私の意見に賛同してくれたのは滝だった。ひげが生えた顎を触りながらキョロキョロと辺りを見渡して元々細い目を更に細める。ズル、ズル、と不気味な足音はどんどん前に進んでいく。



「・・・やめとこう」

「マジで?」

「足元悪いから怪我しても困るし」

「・・・そっか・・・そうだね」



これでも反対して進まれたらどうしようかと一瞬だけ焦っていた私はほっと胸を撫で下ろす。五人中四人がこの肝試しをやめたほうがいいと意見が一致したんだからもうちひろは強制的に止められる、はずだ。



「ちひろー!!やばいって!!もう帰るよー!!」



私の声が響いただけで先頭を進むちひろからの返事はない。
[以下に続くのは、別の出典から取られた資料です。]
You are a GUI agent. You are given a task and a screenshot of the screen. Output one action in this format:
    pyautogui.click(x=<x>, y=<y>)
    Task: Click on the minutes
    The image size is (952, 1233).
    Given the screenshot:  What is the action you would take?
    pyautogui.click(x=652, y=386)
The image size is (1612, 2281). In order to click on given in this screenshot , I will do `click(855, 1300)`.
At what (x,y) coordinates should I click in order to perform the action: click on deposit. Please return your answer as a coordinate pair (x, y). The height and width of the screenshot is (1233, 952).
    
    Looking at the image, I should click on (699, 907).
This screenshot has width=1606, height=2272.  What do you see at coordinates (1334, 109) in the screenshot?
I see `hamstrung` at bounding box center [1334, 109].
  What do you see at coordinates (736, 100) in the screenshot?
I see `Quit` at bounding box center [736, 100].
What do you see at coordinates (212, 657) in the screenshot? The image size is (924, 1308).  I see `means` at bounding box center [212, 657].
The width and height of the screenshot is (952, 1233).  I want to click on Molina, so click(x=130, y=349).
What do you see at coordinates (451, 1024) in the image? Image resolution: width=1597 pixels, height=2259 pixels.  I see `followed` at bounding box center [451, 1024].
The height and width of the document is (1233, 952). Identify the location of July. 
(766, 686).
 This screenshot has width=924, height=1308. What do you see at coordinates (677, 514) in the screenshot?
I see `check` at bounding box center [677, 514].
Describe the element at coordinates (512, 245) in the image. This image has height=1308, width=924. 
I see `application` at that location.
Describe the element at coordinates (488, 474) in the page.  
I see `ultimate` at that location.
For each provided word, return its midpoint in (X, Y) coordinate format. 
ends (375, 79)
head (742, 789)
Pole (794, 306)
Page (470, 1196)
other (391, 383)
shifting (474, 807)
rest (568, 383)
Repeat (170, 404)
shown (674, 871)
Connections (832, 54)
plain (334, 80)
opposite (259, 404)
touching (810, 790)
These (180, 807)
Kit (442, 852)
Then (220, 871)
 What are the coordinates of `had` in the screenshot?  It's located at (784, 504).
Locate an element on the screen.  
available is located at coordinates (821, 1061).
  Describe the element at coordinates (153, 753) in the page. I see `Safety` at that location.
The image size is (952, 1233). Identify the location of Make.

懐中電灯の灯りが大きくよろめく。



「ほら!転ぶって!かみじょうくん!!」

「今怪我したら困るから帰るってば!!!」

「おいばかみじょう!!!!」



誰の言葉も届いていないのかズルズル音を立てながら進むちひろは止まろうとはしない。次第に灯りは大きくぶれ始めて、だんだん人が操っている光なのかどうかも分からないほどあちこちを照らす。



「ちひろってば!!!!」

「あんだよ」



返事が返ってきたけどそれは前からじゃなく私たちの後ろから聞こえてきた。四人いっせいに悲鳴を上げて思いっきり振り向くと、そこにはなぜかちひろが呆れた顔をして立っていた。



「お前らはぐれんなよー。ちょっとちーちゃんビビっ」

「な、んで?」



意図せず声が震えていた。体が中心からがくがくと震えだす。これは本当にちひろなのか。じゃあ、前にいた人は―――

ぞくり、ぞくりと悪寒が走る。心臓が低く地を這うように動く。



「か、みじょうくん、今日、黒の、ジーパン、じゃ・・・」



確かにちひろの足元に肌色は一切見えていなかった。・・・さっきまでは。



「はぁ?このくそあちーしかもぬかるんだとこにジーパンで来るかっての」



水を打ったように静まり返った。



「ひ、」



引き攣った喉から漏れた声と誰かの囁きは同時に聞こえた。冷たい何かが私のさらけ出されたうなじを撫でて音もなく消えていく。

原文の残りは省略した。